TEXT BLOCK below:

Victoria Alada ("Winged Victory") is a bronze statue depicting a winged victory (Nike) topping the dome of the Edificio Metrópolis in Gran Vía 39, Madrid, Spain.

== History and description ==
The dome of the building (the tallest in Madrid at the time of its opening in 1911, erected as premises of La Unión y el Fénix Español) was originally topped by a sculptural group by René de Saint-Marceaux depicting Ganymede and a Phoenix bird. Following the purchase in 1972 of the building by a company named Metropólis and the declared intention of La Unión y el Fénix Español to take the original sculptural group elsewhere, a project for a new sculpture was entrusted to Federico Coullaut-Valera. Standing 6 metre high and weighing 3000 kg (double than the sculptural group of Ganymede and the Phoenix), the new sculpture, consisting of a winged victory, was cast in bronze. It was thus installed on the dome on 11 October 1977. The original sculptural group was moved to Castellana 33, next to the new La Unión y el Fénix Español headquarters, also spawning some replicas. By 2018, the Real Academia de Bellas Artes de San Fernando reported that the original sculptural group in Castellana 33 had been removed from its location and "probably" destroyed.

The original plaster cast of the winged victory was auctioned for 2,200 euros in June 2019.

The use of a fully dressed "Catholic angel-like" reimagination of the statue (rather than the real naked figure of Nike) as part of a Christmas card published by the Ayuntamiento de Madrid generated online controversy in December 2020.

End of TEXT BLOCK.
EXCERPTED RECORDS below:

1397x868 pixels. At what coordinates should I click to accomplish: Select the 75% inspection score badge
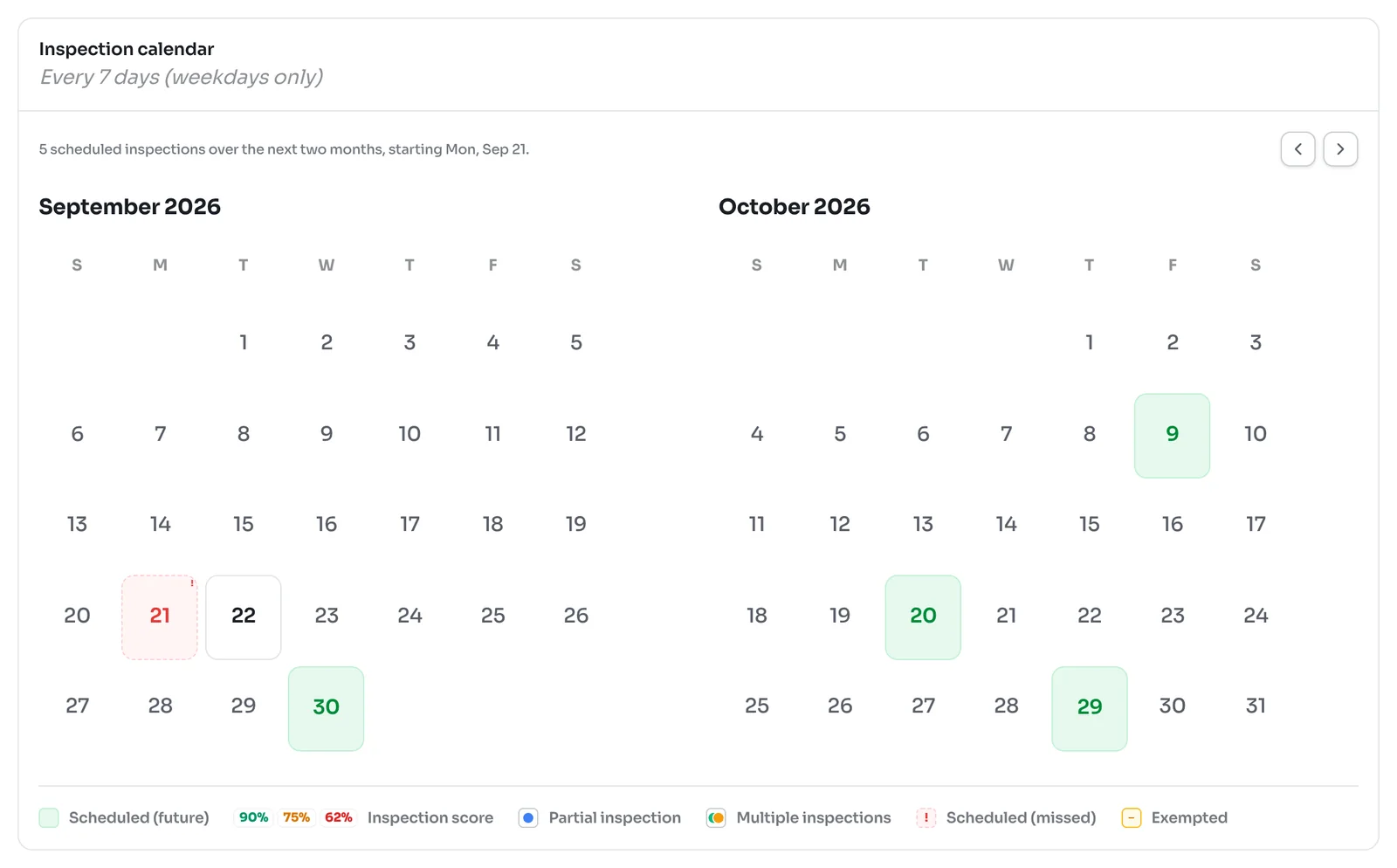296,818
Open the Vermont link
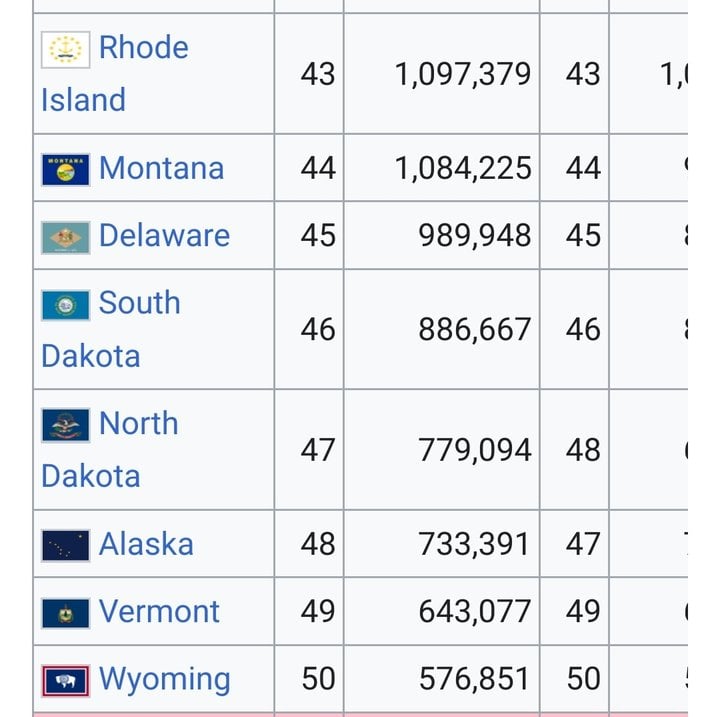 click(159, 612)
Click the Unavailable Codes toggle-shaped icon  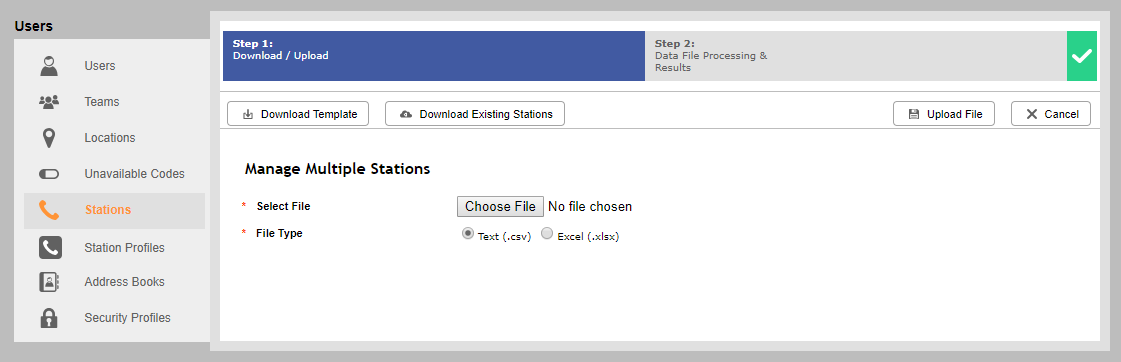[49, 174]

End of EXCERPTED RECORDS.

> DIRECTIONS:
In the text about the Victoria Alada statue, on what date was the winged victory installed on the dome?

> RESPONSE TO THE EXERCISE:
11 October 1977